I guess we can say we were both right.
I don't know about IOS XE. Sorry.
I did say that NX-OS is running on top of a Linux-variant. I agree with you. I only wanted to say that a lot of software that runs inside NX-OS is not standard linux-software. It has been specifically developed by cisco Development-engineers. Those parts are not open source. And they are not shared. You can assume that any critical network-related code in NX-OS has been written by cisco itself, and is not part of standard Linux. That includes stuff like the maintenance of the routing table (URIB), the routing protocols (BGP, IS-IS, OSPF, etc), interface drivers, etc.

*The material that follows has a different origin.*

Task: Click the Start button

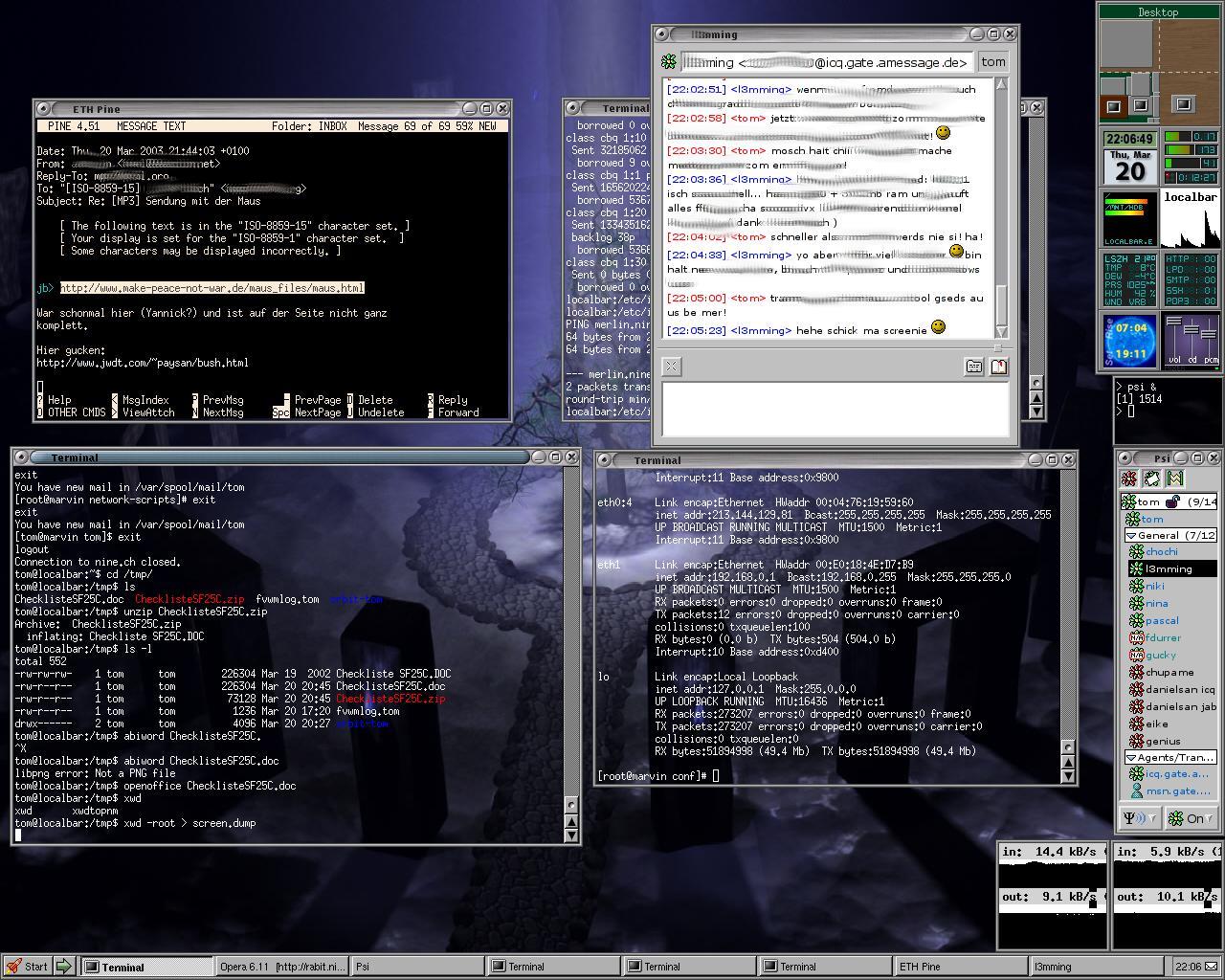Action: pyautogui.click(x=27, y=967)
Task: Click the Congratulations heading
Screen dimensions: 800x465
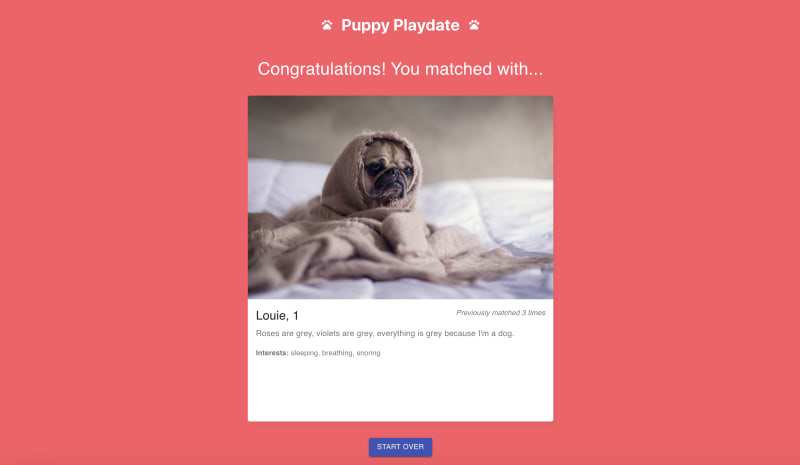Action: coord(400,69)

IOS Classic has nothing to do with Unix. Absolutely nothing. There is not even a kernel inside classic, let alone it resembles Unix. There aren't even systemcalls. The process that you see with "show proc" are not even real processes. (They are more like threads). Scheduling between those threads is non-pre-emptive. It's all programmed in C, so "unix-style programmers" should pick up stuff quickly if they get to program inside IOS classic. But IOS is just not Unix.
(I've done some programming on two of those platforms, a long long time ago).
I'm sorry to hear about your mother.